How to complete this task:
Nothing beyond the line containing "Bransoletki (24, 1812)" should be printed; print each line exactly from the first line of the listing below through it.

Input data:
++++++++++
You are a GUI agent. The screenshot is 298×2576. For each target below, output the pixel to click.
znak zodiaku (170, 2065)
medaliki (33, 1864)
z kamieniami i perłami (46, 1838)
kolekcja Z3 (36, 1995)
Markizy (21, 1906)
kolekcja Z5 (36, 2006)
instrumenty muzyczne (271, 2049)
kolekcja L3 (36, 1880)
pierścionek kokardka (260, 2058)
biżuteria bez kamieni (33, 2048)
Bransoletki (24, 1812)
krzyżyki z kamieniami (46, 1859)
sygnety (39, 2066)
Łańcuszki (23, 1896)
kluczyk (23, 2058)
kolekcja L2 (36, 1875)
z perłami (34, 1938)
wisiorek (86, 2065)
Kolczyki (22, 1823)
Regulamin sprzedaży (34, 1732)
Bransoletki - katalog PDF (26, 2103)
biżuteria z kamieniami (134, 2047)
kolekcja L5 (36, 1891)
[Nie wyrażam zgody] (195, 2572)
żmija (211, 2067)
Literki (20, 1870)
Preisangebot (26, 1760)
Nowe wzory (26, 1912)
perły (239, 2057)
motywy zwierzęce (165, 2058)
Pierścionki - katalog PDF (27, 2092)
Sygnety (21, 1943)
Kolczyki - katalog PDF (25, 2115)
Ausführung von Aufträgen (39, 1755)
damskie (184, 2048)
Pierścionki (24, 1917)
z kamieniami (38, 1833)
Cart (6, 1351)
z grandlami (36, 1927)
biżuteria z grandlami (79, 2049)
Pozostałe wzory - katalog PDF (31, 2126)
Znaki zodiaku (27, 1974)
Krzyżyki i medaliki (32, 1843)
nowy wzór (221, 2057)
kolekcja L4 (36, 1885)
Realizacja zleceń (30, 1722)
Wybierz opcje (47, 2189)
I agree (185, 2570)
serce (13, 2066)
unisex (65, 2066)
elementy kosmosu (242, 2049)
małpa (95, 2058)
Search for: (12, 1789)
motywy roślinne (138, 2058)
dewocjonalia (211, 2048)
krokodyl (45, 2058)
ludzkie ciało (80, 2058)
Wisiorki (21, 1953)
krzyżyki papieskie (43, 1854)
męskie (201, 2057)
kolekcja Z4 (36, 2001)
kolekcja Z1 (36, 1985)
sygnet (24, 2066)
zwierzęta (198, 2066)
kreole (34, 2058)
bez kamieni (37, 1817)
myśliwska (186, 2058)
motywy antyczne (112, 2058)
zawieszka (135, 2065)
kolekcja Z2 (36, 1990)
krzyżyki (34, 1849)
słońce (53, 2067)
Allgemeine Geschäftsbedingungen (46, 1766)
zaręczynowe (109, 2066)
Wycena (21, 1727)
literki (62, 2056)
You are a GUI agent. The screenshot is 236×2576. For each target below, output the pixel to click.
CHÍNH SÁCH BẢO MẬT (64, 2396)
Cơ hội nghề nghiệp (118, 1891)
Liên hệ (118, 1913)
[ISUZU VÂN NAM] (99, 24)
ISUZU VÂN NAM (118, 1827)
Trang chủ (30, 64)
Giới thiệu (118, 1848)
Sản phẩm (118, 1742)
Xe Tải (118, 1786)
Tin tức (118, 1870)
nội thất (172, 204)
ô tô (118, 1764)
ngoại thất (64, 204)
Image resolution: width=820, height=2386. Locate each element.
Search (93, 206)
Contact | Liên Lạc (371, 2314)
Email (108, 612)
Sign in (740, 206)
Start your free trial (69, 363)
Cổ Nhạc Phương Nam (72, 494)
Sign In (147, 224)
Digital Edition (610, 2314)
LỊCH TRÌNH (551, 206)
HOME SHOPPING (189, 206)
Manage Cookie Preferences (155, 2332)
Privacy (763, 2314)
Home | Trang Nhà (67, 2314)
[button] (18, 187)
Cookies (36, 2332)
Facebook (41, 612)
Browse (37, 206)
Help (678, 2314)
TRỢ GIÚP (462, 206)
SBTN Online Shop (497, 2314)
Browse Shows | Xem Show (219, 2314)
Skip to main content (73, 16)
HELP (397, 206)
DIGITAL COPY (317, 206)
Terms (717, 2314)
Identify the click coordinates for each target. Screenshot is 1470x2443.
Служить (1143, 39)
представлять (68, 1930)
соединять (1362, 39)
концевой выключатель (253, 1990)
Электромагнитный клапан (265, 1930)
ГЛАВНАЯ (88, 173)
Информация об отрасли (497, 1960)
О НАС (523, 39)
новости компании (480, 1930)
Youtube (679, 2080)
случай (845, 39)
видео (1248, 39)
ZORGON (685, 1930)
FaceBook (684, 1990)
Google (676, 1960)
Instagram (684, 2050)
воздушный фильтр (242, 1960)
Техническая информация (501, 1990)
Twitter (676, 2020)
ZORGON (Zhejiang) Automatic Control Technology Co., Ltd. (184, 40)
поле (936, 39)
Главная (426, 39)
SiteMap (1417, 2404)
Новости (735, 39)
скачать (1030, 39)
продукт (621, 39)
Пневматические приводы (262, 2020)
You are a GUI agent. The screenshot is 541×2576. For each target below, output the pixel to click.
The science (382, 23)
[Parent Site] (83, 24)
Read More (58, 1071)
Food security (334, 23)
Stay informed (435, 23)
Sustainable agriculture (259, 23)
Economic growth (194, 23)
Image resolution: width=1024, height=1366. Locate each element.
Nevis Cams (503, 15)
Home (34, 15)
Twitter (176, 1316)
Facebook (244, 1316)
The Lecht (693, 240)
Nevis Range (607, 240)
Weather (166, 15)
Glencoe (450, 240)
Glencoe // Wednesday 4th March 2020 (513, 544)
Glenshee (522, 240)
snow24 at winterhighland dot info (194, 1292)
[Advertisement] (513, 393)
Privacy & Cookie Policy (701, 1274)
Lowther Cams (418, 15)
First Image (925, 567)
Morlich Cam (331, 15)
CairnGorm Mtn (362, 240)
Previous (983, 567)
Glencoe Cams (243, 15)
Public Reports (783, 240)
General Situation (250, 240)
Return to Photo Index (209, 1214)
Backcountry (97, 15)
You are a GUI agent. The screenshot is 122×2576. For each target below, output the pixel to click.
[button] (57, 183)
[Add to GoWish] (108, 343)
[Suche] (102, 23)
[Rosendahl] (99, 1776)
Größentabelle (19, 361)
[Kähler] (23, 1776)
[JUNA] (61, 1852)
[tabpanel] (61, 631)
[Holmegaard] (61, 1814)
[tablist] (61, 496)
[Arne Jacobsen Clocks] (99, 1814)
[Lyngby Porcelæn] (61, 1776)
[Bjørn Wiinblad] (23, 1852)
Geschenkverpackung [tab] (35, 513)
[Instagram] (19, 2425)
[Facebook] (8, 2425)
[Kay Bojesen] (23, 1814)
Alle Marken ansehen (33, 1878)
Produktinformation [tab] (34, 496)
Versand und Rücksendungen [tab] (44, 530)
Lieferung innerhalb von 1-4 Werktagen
++++++++++
Expected answer:
You are a GUI agent. The screenshot is 298×2576. For each target below, output the pixel to click.
znak zodiaku (170, 2065)
medaliki (33, 1864)
z kamieniami i perłami (46, 1838)
kolekcja Z3 (36, 1995)
Markizy (21, 1906)
kolekcja Z5 (36, 2006)
instrumenty muzyczne (271, 2049)
kolekcja L3 (36, 1880)
pierścionek kokardka (260, 2058)
biżuteria bez kamieni (33, 2048)
Bransoletki (24, 1812)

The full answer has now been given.